IRON MAN 3-Directed by Shane Black, Written by Drew Pearce and Shane Black
Starring Robert Downey Jr. Gwyneth Paltrow, Don Cheadle, Guy Pearce, Rebecca Hall, Ben Kingsley
THE COMPANY YOU KEEP-Directed by Robert Redford, Written by Lem Dobbs and Neil Gordon, Starring Robert Redford, Nick Nolte, Susan Sarandon, Julie Christie,Shia LaBeouf
I try to tell a story the way someone would tell you a story in a bar, with the same kind of timing and pacing.

Chuck Palahniuk
No one in a bar would ever tell either of these stories. Both suffer from pacing. IRON MAN 3, of course, has a pace designed to please people who spend a lot of time playing computer games. THE COMPANY YOU KEEP has a pace designed for people (sorry I can’t resist this and God will probably get me for it) with pacemakers. Neither film worked for me.

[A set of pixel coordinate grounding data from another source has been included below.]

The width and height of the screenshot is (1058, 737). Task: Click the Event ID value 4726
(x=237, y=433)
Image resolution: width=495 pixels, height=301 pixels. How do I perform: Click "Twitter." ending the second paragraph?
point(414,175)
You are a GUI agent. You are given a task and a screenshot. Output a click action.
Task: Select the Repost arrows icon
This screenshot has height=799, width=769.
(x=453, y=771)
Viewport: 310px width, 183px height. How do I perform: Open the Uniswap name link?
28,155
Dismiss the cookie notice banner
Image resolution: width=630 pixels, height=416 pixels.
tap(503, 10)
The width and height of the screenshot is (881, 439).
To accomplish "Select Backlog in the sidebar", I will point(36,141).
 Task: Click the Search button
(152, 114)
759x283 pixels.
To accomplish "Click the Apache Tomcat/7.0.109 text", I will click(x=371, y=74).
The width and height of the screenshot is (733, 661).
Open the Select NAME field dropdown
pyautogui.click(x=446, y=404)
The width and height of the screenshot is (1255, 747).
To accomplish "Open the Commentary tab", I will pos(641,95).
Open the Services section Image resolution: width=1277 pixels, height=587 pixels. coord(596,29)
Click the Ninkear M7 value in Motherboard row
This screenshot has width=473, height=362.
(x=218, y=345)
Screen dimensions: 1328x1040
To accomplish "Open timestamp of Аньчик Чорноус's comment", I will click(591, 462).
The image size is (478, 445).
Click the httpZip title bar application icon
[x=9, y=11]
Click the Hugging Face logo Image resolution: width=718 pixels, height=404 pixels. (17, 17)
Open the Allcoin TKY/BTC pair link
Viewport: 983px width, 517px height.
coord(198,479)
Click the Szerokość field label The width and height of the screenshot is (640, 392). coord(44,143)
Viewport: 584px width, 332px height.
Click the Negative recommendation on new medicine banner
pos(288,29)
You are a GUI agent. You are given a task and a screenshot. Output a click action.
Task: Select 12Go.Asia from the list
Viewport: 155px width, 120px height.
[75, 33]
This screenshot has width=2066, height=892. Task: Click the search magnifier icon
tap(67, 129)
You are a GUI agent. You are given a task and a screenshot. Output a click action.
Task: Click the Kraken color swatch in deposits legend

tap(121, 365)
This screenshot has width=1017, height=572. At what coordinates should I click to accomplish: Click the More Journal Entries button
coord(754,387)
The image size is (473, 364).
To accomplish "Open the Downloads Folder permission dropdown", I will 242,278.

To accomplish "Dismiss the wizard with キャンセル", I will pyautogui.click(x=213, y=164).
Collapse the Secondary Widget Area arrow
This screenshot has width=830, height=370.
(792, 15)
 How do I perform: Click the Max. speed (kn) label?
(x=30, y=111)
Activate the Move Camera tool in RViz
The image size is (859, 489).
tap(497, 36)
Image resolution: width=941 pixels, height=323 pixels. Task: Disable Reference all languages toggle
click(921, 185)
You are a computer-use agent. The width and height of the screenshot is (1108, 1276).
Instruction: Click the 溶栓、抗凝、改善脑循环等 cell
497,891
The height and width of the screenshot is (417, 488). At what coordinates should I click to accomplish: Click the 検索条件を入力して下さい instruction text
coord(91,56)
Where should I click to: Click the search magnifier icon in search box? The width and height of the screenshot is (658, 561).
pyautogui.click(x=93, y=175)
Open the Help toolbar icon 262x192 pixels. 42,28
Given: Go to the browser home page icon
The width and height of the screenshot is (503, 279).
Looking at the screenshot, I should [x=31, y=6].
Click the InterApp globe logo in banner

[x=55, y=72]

I enjoyed the first IRON MAN film. It was fun watching Tony Stark figure out how to solve his physical problems, create his costume, invent himself. The jokes were abundant and quick-witted and there was plenty of action to go with it. By the third film, we have eliminated almost everything but the action sequences. Tony is twitchier than ever, but the film is unwilling to let him spend a minute on that problem as they pave his road to hell with bodies, explosions, and more special effects than anyone could possibly want to see. His relationship with Pepper Potts has to be the dullest romance ever put on a screen. How can such a lively mind find such a vacuous one interesting? The plot concerns the Mandarin (Pearce) who seems unstoppable, but guess what? Last summer’s AVENGERS showed us how to make a film like this work. But this team didn’t follow the blueprint.
THE COMPANY YOU KEEP had pacing problems too. Now that we have TV shows like HOMELAND, BREAKING BAD, and THE AMERICANS that manage to be exciting week after week, it is hard to understand how this film about tracking down the last remnants of the Weather Underground’s terrorists could lack any suspense. Briefly the plot concerns a sixties radical who turns herself in (Sarandon) and the attempts of the FBI to round up the other participants in the crime she took part in. LaBeouf plays the obscure reporter that Sarandon mysteriously calls in to hear her story. This should be Redford’s story, and it is, but he seems too old by at least a decade, to be running in the forest or the father of an eleven year old. The timing of the events and the technology of today have continuity issues too. If the film was not going to be suspenseful, it should have at least done more to flesh out its characters, but instead we follow Redford around the country wearing a variety of baseball caps as a disguise. Eech.
 
If you think you will like IRON MAN 3, you probably will. I am not sure anyone will like the second film. These actors should have been served by a better script and a better director.